L’industria che ne consuma di più è quella dei fertilizzanti, con circa 130 Mt di CO₂ impiegati nella produzione di urea; al secondo posto si posiziona l’oil&gas, con un consumo di 70-80 Mt per il recupero potenziato del petrolio.
Altre applicazioni commerciali includono la produzione di alimenti e bevande, la fabbricazione di metalli, l’impiego nella refrigerazione, negli estintori e persino per stimolare la crescita delle piante nelle serre.
La maggior parte dei percorsi di conversione attualmente in atto sono ancora ad alta intensità energetica e si trovano in una fase iniziale, ma, nonostante ciò, è sempre maggiore l’interesse mostrato da parte di governi, industria e investitori verso il settore.
La ricerca punta a trovare metodologie per riconvertire in modo green l’anidride carbonica, oltre a cercare di sviluppare metodi per la cattura e il sequestro (CCS).
Uno di questi è lo scopo del progetto europeo CO₂OLHEAT, nato per recuperare il calore inutilizzato nelle industrie e trasformarlo in energia elettrica attraverso tecnologie innovative basate sulla CO₂ supercritica (sCO₂).
Il progetto rappresenta un significativo esempio di quanto interesse ci sia nello sfruttamento “buono” del diossido di carbonio, che spazia dalla produzione di carburanti ai materiali da costruzione. Questo interesse si riflette in un crescente sostegno da parte degli investitori sotto forma di finanziamenti alle startup.
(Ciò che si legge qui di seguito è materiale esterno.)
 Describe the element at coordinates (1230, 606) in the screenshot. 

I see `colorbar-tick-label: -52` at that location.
Secondo l’analisi della Global Initiative CO₂ dell’Università statunitense del Michigan, tale comparto di ricerca e sviluppo, se adeguatamente stimolato, potrebbe avere il potenziale sufficiente a ridurre le emissioni mondiali di CO₂ di oltre il 10%.
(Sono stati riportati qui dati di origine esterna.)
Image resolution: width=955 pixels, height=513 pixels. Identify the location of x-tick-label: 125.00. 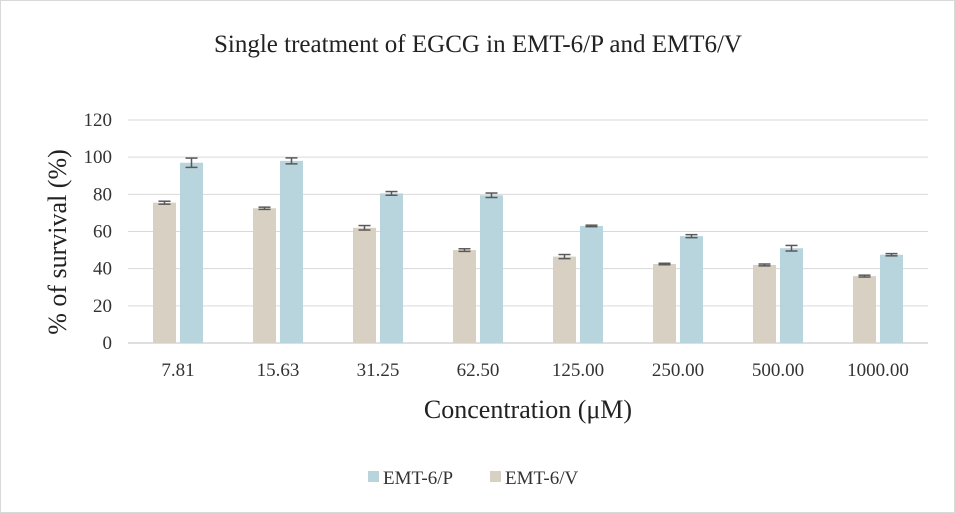
(578, 370).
Attualmente, la maggior parte delle applicazioni commerciali vede l’uso diretto di anidride carbonica, non alterata chimicamente; tutto cambia, però, quando la si usa per essere trasformata in combustibili, prodotti chimici e materiali da costruzione.
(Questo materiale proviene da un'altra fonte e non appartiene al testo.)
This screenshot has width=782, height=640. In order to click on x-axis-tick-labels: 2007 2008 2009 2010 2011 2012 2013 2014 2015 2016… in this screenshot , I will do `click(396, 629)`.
Proprio nei materiali da costruzione, l’impiego dell’anidride carbonica può essere basato su fattori puramente commerciali, poiché fornisce un prodotto con prestazioni superiori e costi inferiori rispetto ai materiali da costruzione prodotti in modo convenzionale.
A questo proposito la società canadese “Carbicrete” ha sviluppato un metodo per sequestrare il carbonio nel calcestruzzo, sostenendo che il suo prodotto cattura più carbonio di quanto ne emetta.
La tecnologia elimina la necessità di cemento a base di calcio, un ingrediente chiave nel calcestruzzo tradizionale che è responsabile di circa l’8% di tutte le emissioni globali di CO₂. Invece del cemento, il sistema di Carbicrete combina scorie di scarto dell’industria siderurgica più il carbonio catturato dagli impianti industriali, altrimenti emesso in atmosfera, attraverso un processo noto come carbonatazione minerale.
Altra società canadese ha messo a punto una tecnologia per l’industria del calcestruzzo è la “CarbonCure”: questa introduce CO₂ riciclata nel calcestruzzo fresco per ridurre la sua carbon footprint senza compromettere le prestazioni.